■ **RECORD LIST**:
- - - - -
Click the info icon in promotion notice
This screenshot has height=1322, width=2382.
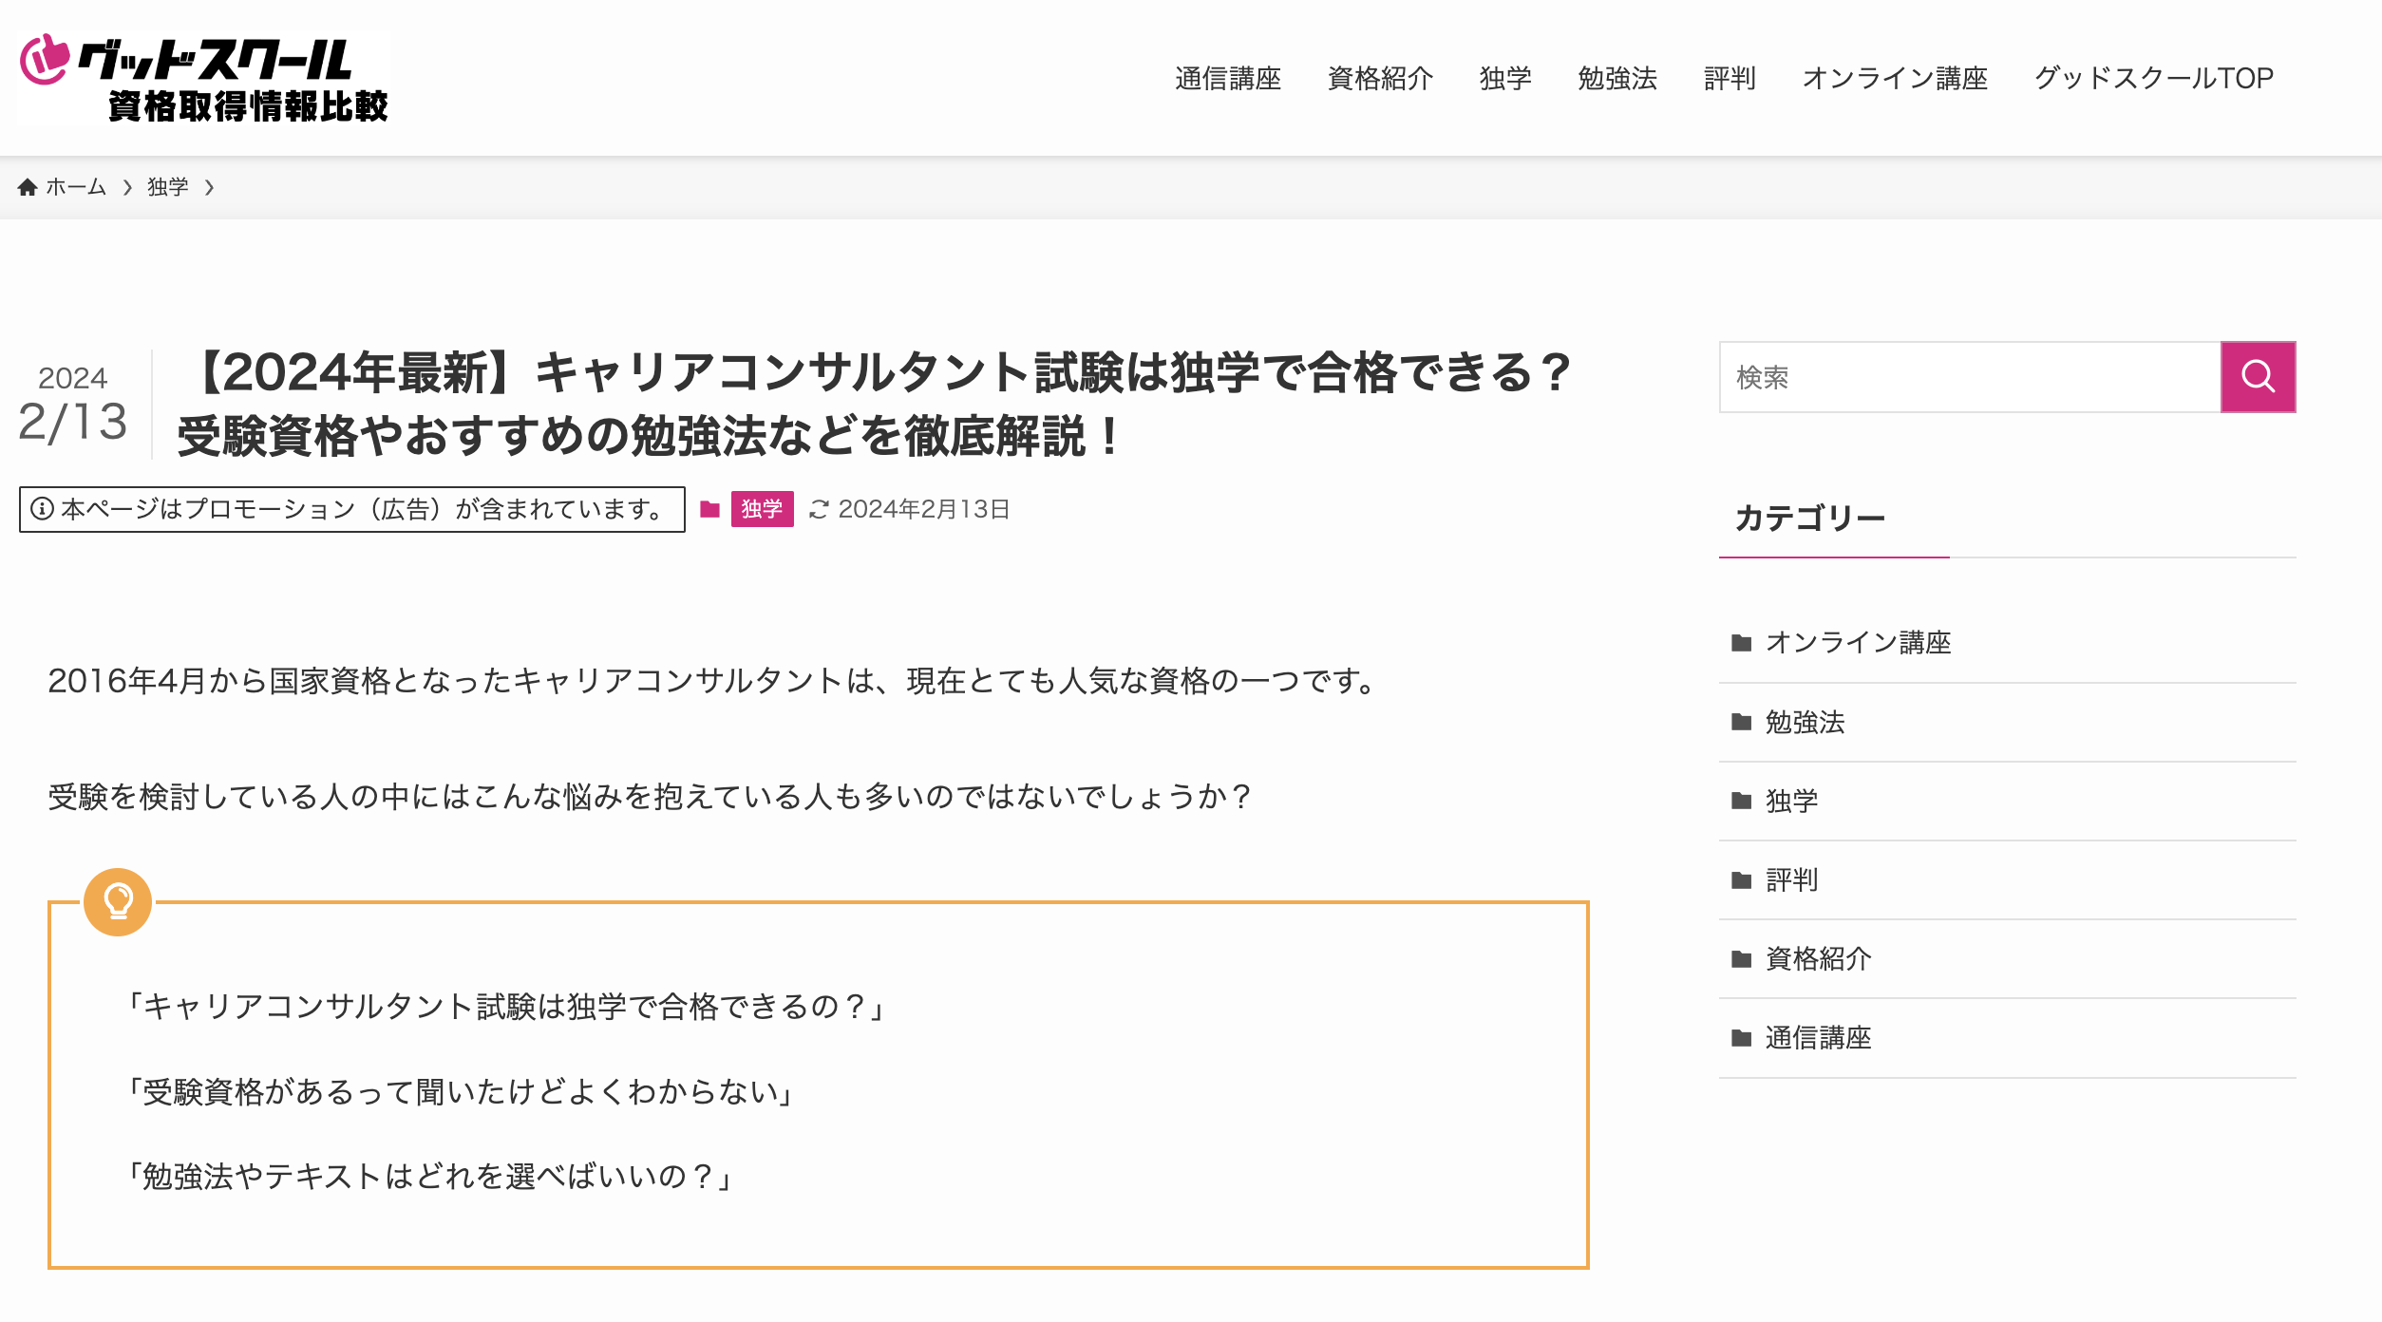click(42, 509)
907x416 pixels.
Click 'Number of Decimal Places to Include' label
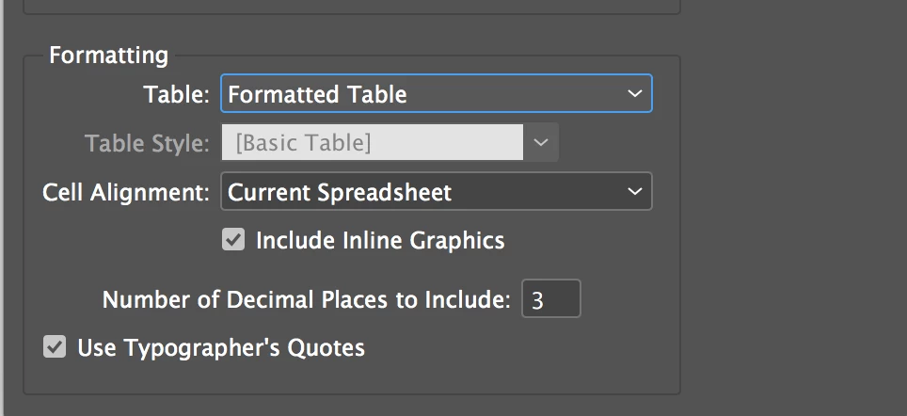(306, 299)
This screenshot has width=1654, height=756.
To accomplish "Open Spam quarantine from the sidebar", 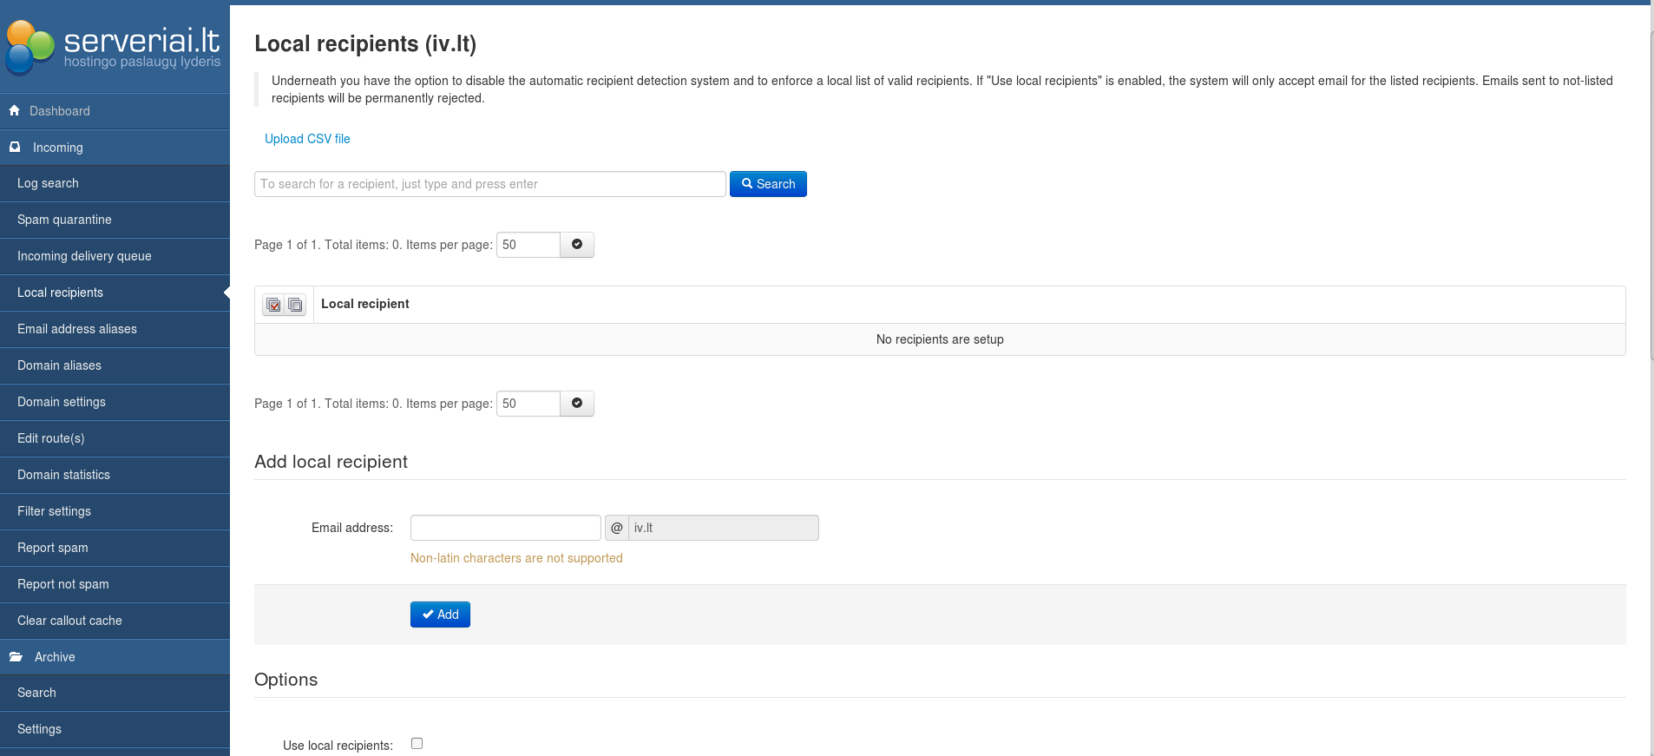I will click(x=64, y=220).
- - - - -
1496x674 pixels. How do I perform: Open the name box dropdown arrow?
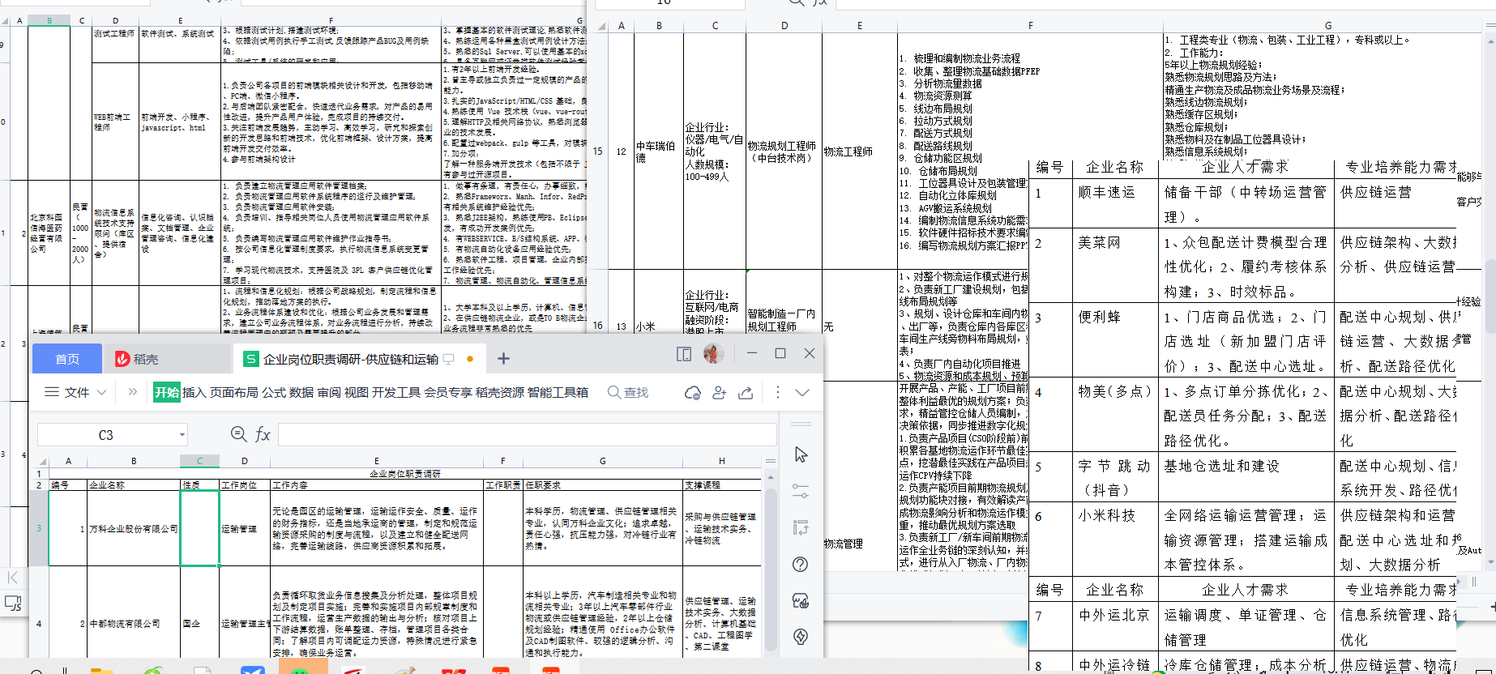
- - - - -
■ **OBJECTIVE**: Count the lines of the entries above that contain the string "width". Reply with the number alone.

■ **SOLUTION TO THIS EXERCISE**: 2